There was another narrow but significant win for the Trump administration at the Supreme Court today. In a 5-4 decision, the Court ruled the administration could use the Alien Enemies Act against foreign gang members for now. However, there is a catch. The Justices didn't actually rule on whether the use of the act was correct, only that the challenge brought against it was made in the wrong venue.
The decision marks a victory for the Trump administration, although the ruling is narrow and focused on the proper venue for the cases, rather than on the administration’s use of a centuries-old law to justify its decision to send planeloads of Venezuelans to El Salvador with little to no due process...

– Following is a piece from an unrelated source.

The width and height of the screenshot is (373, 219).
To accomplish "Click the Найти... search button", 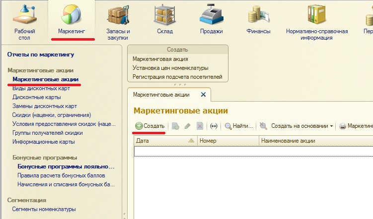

“The detainees are confined in Texas, so venue is improper in the District of Columbia,” according to the court’s order, which was brief and unsigned, as is typical in such emergency applications.
In a concurrence, Justice Brett M. Kavanaugh stressed that the justices were in agreement that the migrants should receive judicial review, but that they were divided over where the case should be heard.
“As the court stresses, the court’s disagreement with the dissenters is not over whether the detainees receive judicial review of their transfers — all nine members of the court agree that judicial review is available,” Justice Kavanaugh wrote. “The only question is where that judicial review should occur.”
Justice Amy Coney Barrett joined the court's three liberal justices in the minority. Justice Sotomayor wrote a dissent:
Writing a dissent joined by the other two Democratic appointees and partially by Barrett, Justice Sonia Sotomayor called the majority’s legal conclusion “suspect.” She said the court granted the government “extraordinary relief” and said the court did so “without mention of the grave harm Plaintiffs will face if they are erroneously removed to El Salvador or regard for the Government’s attempts to subvert the judicial process throughout this litigation.”
The backstory here is that a judge in DC had put a stop to the deportations and the administration also lost an appeal.
On March 15, U.S. District Judge James Boasberg issued temporary restraining orders to halt certain deportations under the act pending further litigation. A divided federal appellate panel in Washington, D.C., declined to halt Boasberg’s orders, and the government appealed to the justices.
“This case presents fundamental questions about who decides how to conduct sensitive national-security-related operations in this country — the President, through Article II, or the Judiciary, through TROs,” the administration wrote, referring to temporary restraining orders. “The Constitution supplies a clear answer: the President. The republic cannot afford a different choice,” it said in the March 28 application to Chief Justice John Roberts, who handles emergency litigation from D.C.
So on the one hand this is a win for the Trump administration, taking this case out of the hands of Judge Boasberg. On the other hand, if you read the decision it's clear that all of the Justices want to see prior notification of anyone facing deportation and a chance to contest that in court.
Although judicial review under the AEA is limited, we have held that an individual subject to detention and removal under that statute is entitled to “‘judicial review’” as to “questions of interpretation and constitutionality” of the Act as well as whether he or she “is in fact an alien enemy fourteen years of age or older.”...More specifically, in this context, AEA detainees must receive notice after the date of this order that they are subject to removal under the Act. The notice must be afforded within a reasonable time and in such a manner as will allow them to actually seek habeas relief in the proper venue before such removal occurs.
All that to say, this is a temporary win. The venue will now move to Texas but the individuals will still have a chance to contest their deportation. The outcome of those cases may be several weeks or months down the line but the courts will have a say.